El Padre Pío, urgido por el amor a Dios y por el amor al prójimo, como señalé
en el escrito anterior de esta etiqueta de la página web, se entregó de lleno a
cumplir la “misión grandísima” que el Señor le había confiado. Lo hizo de
muchos modos. Uno de ellos fue la oración.
Tanto que Juan Pablo II, en la homilía de la canonización del Santo, el 16 de
junio del 2002, pudo decir: «La razón
última de la eficacia apostólica del Padre Pío, la raíz profunda de tan gran fecundidad
espiritual, se encuentra en la íntima y constante unión con Dios, de la que
eran elocuentes testimonios las largas horas pasadas en oración».
- El valor de la oración en favor de los demás el Padre Pío lo aprendió en
el Evangelio. Jesús, el Hijo de Dios hecho hombre, nos lo enseña con sus
palabras y con su ejemplo. En el Padrenuestro, nos invita a pedir a Dios Padre
para todos: que nos enriquezca con los bienes de su Reino, que hagamos su
voluntad en la tierra como se hace en el cielo, que perdone nuestras ofensas,
que no nos deje caer en la tentación, que nos libre del mal... Jesús nos pide además
que roguemos al Dueño de la mies que envíe obreros a su mies, para que siembren
en todas partes la buena semilla de la Palabra y la cuiden para que dé el fruto
del ciento por uno. Y su oración al Padre desde lo alto de la cruz nos queda
como ejemplo permanente de lo que hemos de suplicar a Dios para los que le
ofenden con el pecado: «Padre, perdónalos
porque no saben lo que hacen».
- El librito “Buenos días… (Un pensamiento
para cada día del año)”, nos ofrece, para el día 12 de febrero, este mensaje
del Padre Pío: «Salvar las almas orando
siempre». Es esto lo que hacía el Capuchino de Pietrelcina: «Las oraciones que tú me pides, no te faltan
nunca, porque no puedo olvidarme de ti que me cuestas tantos sacrificios.

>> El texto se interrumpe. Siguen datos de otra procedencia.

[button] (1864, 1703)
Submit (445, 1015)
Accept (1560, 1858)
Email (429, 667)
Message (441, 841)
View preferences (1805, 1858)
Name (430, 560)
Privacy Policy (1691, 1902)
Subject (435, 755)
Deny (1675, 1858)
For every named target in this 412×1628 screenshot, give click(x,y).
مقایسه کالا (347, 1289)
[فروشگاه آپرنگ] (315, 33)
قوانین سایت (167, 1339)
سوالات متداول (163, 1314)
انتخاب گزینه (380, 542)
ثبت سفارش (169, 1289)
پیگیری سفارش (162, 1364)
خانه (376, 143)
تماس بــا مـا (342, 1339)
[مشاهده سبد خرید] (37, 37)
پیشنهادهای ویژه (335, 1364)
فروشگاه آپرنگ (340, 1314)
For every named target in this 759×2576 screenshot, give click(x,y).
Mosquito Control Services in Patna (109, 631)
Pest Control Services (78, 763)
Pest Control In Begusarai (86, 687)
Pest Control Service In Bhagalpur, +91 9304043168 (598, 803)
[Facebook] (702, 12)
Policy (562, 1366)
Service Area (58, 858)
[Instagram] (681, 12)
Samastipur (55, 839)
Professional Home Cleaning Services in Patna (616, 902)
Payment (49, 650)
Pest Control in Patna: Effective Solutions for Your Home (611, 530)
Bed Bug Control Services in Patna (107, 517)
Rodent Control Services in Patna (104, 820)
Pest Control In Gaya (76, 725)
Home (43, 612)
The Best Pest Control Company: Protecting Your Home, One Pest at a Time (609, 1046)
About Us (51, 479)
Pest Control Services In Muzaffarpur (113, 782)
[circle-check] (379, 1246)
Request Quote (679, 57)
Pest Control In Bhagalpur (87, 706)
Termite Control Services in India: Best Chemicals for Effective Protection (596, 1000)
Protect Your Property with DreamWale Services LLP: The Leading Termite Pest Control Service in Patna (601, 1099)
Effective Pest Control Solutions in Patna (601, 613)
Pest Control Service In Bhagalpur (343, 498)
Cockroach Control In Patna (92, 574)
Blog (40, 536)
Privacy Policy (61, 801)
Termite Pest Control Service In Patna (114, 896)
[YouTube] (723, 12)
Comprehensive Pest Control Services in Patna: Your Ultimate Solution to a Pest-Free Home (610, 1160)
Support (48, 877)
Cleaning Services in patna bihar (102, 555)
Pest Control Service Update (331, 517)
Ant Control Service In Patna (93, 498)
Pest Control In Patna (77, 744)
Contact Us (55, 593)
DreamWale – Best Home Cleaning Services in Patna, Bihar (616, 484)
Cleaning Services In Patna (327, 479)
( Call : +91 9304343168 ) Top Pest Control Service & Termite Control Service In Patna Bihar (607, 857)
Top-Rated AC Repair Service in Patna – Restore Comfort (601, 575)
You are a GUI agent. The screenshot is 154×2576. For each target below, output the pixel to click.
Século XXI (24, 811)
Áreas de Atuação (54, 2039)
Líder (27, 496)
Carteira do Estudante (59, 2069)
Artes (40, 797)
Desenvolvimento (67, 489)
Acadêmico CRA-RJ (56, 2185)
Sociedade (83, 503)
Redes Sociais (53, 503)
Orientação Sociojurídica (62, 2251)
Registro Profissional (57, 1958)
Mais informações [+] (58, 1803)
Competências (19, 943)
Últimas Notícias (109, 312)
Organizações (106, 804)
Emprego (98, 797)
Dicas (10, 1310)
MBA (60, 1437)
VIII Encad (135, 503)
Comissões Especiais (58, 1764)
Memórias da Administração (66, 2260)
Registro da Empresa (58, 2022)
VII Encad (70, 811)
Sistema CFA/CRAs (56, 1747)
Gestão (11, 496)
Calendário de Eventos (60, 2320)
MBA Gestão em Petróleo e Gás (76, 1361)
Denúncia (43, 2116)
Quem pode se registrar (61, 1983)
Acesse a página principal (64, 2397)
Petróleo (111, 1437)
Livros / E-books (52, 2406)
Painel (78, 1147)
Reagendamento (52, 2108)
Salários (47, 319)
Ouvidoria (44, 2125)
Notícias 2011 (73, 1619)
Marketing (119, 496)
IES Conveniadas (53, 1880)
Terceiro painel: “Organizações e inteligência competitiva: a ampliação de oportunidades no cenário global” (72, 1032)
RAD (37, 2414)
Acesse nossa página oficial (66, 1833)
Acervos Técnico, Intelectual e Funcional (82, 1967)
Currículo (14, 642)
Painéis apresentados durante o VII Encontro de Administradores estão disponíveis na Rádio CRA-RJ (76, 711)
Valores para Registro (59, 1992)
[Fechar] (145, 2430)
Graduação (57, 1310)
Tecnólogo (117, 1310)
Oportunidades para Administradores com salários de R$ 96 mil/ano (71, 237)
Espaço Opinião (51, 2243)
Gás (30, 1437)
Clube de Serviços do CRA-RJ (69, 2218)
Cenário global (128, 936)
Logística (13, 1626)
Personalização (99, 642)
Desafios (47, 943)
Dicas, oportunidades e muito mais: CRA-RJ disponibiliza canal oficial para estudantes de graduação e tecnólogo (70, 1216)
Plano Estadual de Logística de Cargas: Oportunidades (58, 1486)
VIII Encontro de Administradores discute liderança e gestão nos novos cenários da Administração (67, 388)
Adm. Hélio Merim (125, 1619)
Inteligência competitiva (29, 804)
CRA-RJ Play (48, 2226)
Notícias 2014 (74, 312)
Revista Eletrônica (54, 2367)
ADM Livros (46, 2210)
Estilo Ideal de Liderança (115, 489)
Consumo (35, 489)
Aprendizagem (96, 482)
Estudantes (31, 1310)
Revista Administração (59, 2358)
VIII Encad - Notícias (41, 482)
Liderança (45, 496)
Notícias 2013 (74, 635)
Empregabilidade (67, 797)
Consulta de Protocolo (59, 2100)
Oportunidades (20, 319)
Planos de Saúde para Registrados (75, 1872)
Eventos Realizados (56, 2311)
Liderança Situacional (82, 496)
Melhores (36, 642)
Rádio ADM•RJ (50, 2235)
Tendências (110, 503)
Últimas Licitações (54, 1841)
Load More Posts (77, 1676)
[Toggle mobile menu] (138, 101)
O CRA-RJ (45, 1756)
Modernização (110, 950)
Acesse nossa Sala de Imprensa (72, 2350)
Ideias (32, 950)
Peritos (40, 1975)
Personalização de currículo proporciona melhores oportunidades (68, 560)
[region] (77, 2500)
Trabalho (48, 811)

Te he
dado a luz a la vida de Dios con el dolor más intenso del corazón». Y es lo
que aconsejaba y pedía a los demás: «Rogad
por los malos, rogad por los fervorosos, rogad por el Sumo Pontífice y por
todas las necesidades espirituales y materiales de la santa Iglesia, nuestra
tiernísima madre, y elevad una súplica especial por todos los que trabajan por
la salvación de las almas y por la gloria del Padre celestial».
- Al parecer, el
Señor quiso dar un poder de impetración muy especial a la oración del Padre Pío en favor de los
demás, pues esto es lo que el Fraile capuchino escribió a su director espiritual,
el padre Benedicto de San Marco in Lamis, el 26 de marzo de 1914: «En cuanto me pongo a orar, inmediatamente
siento mi corazón como invadido por una llama de un vivo amor... Es una llama
delicada y muy dulce, que consume y no causa ninguna pena»; y unos meses
antes, el 1 de noviembre de 1913: «Lo que
sí sé decir de esta oración es que me parece que el alma se pierde totalmente
en Dios... Otras muchas veces me siento impelido por un ímpetu muy vehemente;
siento que Dios me aprieta, me parece que voy a morir. Todo esto nace... de una
llama interior y de un amor excesivo que, si Dios no acudiese en mi ayuda en
seguida, me consumiría».
- Más
sorprendente si cabe, incluso para el mismo Padre Pío, es lo que escribió al
padre Benedicto el 20 de diciembre de 1913: «Mire qué fenómeno tan curioso se va dando en mí desde hace algún
tiempo, aunque no me preocupa mucho. En la oración me sucede que me olvido de
orar por aquellos que me habían pedido oraciones e incluso de aquellos por los
que tenía intención de orar… Y a veces, estando en oración, me siento impulsado
a orar por los que no había pensado orar y, lo que es más maravilloso, a favor de
aquellos que nunca he conocido, ni oído, ni visto, ni me lo han pedido ni
siquiera por medio de otros. Y el Señor, antes o después, atiende siempre estas
súplicas».
- El Padre Pío, también
para responder a estos dones misteriosos del Señor, no cesaba de pedir y suplicar
por los demás, aunque esto le supusiera olvidarse de sí mismo. Lo escribe a su
segundo director espiritual, el padre Agustín de San Marco in Lamis, el 16 de febrero de 1915: «Si el orar por los demás no incluyese también
el pedir por uno mismo, la más olvidada sería mi alma; y esto, no porque no se
reconozca necesitada de los divinos auxilios, sino porque le faltaría tiempo
material para presentar al Señor sus necesidades. Parece imposible; y sin
embargo esto es lo que me sucede de ordinario».
- Y las súplicas
más vehementes del Fraile capuchino al Señor las elevaba con insistencia, en
largas horas de oración por la noche, cuando había negado la absolución a
alguno de los penitentes que, sin las disposiciones adecuadas, se había
acercado a él para celebrar la confesión. Lo escribe al padre Benedicto el 20
de noviembre de 1921: «¿Y por los
hermanos? ¡Ay de mí! Cuántas veces, por no decir siempre, me toca decir a Dios
juez, con Moisés: O perdonas a este pueblo o bórrame del libro de la vida».